The District Department of Transportation (DDOT) suspended Capital Bikeshare, a bicycle sharing system that serves DC, and banned vehicles of scooter companies from the streets for the public’s safety before the city entered its third night of protests.
“At the point where it is a safety issue, we listen to the safety professionals,” a DDOT spokesperson told WAMU about the decision which was made early Sunday morning after they received a request from the police.
Some individuals reportedly used scooters as projectiles during Saturday’s protest in the District, which later turned violent, according to the police.
The scooter companies operating in DC, Spin, Lime, Lyft, and Skip, followed DDOT’s order and withdrew their vehicles from the streets.
Capital Bikeshare will be offline and bikes will be unavailable in DC this evening, Sunday May 31st.

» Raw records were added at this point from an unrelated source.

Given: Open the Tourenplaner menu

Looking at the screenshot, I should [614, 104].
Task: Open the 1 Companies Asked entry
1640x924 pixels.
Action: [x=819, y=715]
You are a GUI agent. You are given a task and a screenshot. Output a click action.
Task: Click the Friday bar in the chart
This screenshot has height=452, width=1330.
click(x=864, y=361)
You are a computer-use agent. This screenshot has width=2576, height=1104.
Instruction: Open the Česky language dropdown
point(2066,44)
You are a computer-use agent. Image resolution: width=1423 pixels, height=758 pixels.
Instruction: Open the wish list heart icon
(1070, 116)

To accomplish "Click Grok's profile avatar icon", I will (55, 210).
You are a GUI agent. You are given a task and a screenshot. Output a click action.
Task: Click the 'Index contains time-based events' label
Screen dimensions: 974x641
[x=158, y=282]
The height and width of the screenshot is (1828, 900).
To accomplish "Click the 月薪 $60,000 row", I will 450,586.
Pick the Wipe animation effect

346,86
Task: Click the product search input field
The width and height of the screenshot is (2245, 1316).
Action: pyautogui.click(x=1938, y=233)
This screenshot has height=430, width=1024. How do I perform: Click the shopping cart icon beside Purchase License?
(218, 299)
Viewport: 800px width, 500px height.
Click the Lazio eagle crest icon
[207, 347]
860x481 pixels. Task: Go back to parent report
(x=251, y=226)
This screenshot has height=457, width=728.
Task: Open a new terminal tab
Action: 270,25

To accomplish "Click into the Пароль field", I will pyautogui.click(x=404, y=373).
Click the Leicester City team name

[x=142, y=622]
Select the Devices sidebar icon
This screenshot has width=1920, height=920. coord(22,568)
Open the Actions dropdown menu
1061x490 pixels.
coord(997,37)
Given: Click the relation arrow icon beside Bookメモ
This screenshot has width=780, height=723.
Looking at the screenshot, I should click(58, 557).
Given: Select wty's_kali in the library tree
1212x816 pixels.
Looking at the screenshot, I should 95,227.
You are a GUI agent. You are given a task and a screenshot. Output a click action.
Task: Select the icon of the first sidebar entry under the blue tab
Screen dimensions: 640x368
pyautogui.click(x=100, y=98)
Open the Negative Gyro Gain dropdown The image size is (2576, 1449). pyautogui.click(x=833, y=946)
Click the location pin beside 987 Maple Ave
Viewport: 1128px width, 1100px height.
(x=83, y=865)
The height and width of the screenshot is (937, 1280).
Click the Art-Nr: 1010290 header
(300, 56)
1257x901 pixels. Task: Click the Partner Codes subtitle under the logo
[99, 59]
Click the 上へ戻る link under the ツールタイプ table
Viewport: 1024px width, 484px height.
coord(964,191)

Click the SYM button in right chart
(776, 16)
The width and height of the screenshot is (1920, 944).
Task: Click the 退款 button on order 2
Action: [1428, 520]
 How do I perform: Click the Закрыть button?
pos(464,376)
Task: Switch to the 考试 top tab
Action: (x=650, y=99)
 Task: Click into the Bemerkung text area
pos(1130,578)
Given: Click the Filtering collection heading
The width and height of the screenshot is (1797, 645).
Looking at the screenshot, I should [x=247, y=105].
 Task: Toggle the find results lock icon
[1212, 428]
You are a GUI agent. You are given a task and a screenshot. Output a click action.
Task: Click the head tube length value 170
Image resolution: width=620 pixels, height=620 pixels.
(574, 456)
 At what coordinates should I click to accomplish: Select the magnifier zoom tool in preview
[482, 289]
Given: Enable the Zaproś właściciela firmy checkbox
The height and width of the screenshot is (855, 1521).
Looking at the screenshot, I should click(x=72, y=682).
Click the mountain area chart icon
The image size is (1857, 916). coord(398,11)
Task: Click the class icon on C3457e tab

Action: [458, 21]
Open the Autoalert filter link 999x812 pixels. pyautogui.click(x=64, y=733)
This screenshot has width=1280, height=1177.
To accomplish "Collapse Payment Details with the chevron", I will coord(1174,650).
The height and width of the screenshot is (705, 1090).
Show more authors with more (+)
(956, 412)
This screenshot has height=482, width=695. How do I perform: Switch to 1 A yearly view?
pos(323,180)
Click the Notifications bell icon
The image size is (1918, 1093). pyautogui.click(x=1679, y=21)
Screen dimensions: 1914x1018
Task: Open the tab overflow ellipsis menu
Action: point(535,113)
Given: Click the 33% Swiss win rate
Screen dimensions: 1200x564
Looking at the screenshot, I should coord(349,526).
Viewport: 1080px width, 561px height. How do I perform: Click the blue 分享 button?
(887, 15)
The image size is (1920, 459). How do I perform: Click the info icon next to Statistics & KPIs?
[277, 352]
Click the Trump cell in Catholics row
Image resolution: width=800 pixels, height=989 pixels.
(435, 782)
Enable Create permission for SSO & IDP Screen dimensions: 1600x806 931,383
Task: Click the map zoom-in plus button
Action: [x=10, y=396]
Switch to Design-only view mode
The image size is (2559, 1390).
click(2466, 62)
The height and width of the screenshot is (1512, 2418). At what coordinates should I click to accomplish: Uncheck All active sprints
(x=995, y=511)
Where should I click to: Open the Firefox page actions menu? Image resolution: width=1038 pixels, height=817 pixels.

— Capital Bikeshare (@bikeshare) May 31, 2020
In late 2019, DDOT approved 10,000 e-scooters and 5,000 e-bikes for DC’s 2020 dockless vehicle program belonging to four electric scooter companies and two e-bike companies, which was approximately a 60 percent increase from last year’s figures.
Ward 3 Council member Mary Cheh introduced of a bill in November 2019, calling for strict regulation on the use of electric scooters that increasingly affects the city’s traffic. Cheh told the DC Council that many scooter users violate safety rules while they ride among pedestrians and cars at high speeds.
The District’s dockless vehicle program is aiming to help proceed Mayor Muriel Bowser’s “goal to provide accessible transportation options across all eight wards,” DDOT Director Jeff Marootian said in a statement last year.